Consigna:
Reescribe las líneas que van desde la que contiene "The height and width of the screenshot is (905, 1316)." hasta la que contiene "pyautogui.click(x=535, y=334)", cambiando "Screen dimensions" por "Screen size" y dejando todo lo demás igual.
□ □ □ □ □ □ □
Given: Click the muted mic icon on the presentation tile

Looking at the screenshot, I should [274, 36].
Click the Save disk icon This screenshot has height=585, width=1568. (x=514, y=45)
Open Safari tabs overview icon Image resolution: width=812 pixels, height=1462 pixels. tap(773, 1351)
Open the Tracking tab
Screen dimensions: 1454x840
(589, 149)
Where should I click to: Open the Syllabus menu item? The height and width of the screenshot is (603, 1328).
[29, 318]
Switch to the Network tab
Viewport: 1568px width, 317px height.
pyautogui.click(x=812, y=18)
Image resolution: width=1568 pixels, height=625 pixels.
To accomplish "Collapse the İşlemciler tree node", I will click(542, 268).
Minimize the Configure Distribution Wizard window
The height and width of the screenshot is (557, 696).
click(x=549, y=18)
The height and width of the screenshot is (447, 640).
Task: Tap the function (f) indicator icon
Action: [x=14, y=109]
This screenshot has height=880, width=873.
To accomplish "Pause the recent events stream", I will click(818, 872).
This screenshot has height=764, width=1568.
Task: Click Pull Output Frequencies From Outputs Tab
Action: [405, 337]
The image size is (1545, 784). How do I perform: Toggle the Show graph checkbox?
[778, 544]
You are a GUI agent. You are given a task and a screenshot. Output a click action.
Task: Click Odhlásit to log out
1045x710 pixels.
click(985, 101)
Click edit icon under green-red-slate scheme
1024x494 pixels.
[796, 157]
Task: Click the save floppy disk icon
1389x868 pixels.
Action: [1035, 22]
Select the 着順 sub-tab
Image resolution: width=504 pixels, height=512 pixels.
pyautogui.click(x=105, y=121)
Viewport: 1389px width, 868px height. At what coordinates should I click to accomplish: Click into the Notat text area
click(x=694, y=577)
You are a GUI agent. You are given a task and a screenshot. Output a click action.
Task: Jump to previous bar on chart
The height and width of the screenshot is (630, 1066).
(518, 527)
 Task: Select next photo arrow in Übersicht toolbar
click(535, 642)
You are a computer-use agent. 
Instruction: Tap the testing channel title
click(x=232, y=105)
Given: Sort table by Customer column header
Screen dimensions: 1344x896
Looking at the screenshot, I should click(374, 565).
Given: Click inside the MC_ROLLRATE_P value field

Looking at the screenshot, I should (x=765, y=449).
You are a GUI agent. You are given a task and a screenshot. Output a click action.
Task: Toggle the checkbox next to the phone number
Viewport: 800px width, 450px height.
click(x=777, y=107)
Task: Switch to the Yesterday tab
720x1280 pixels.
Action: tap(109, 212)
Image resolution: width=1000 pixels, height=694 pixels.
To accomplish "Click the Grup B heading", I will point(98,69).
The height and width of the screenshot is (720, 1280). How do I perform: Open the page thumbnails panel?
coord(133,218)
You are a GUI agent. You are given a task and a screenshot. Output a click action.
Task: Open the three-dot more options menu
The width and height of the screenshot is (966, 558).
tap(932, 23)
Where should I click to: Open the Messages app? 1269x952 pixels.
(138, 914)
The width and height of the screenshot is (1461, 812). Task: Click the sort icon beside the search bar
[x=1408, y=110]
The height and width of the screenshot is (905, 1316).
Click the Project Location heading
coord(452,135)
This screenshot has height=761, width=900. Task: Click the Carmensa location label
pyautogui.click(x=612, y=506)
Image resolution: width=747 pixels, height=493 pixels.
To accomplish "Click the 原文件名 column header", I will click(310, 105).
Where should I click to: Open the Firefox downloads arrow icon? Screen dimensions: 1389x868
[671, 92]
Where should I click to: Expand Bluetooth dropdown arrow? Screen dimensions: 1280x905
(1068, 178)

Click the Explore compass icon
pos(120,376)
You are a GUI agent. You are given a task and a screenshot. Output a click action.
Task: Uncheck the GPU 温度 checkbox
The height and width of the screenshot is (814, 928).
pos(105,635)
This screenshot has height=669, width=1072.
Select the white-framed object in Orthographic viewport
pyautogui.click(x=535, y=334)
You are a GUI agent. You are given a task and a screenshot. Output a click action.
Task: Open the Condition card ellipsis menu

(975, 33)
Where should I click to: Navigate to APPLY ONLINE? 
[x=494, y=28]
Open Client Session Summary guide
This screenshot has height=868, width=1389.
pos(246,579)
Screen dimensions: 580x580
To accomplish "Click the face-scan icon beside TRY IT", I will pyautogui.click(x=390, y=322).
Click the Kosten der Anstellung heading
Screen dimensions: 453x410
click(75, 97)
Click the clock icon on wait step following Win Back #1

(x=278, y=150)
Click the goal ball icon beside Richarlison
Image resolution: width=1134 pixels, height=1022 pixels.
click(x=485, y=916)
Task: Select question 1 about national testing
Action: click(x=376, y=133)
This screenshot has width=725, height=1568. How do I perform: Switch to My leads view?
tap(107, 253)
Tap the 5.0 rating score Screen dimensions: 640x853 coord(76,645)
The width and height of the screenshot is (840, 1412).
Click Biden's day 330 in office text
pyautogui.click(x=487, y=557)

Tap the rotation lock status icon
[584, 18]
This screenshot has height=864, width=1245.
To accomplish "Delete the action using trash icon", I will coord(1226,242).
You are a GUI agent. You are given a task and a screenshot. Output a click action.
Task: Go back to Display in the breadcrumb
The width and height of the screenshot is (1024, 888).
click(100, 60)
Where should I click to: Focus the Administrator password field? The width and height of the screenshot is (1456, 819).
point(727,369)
□ □ □ □ □ □ □
Resultado:
The height and width of the screenshot is (905, 1316).
Click the Project Location heading
coord(452,135)
This screenshot has height=761, width=900. Task: Click the Carmensa location label
pyautogui.click(x=612, y=506)
Image resolution: width=747 pixels, height=493 pixels.
To accomplish "Click the 原文件名 column header", I will click(310, 105).
Where should I click to: Open the Firefox downloads arrow icon? Screen size: 1389x868
[671, 92]
Where should I click to: Expand Bluetooth dropdown arrow? Screen size: 1280x905
(1068, 178)

Click the Explore compass icon
pos(120,376)
You are a GUI agent. You are given a task and a screenshot. Output a click action.
Task: Uncheck the GPU 温度 checkbox
The height and width of the screenshot is (814, 928).
pos(105,635)
This screenshot has height=669, width=1072.
Select the white-framed object in Orthographic viewport
pyautogui.click(x=535, y=334)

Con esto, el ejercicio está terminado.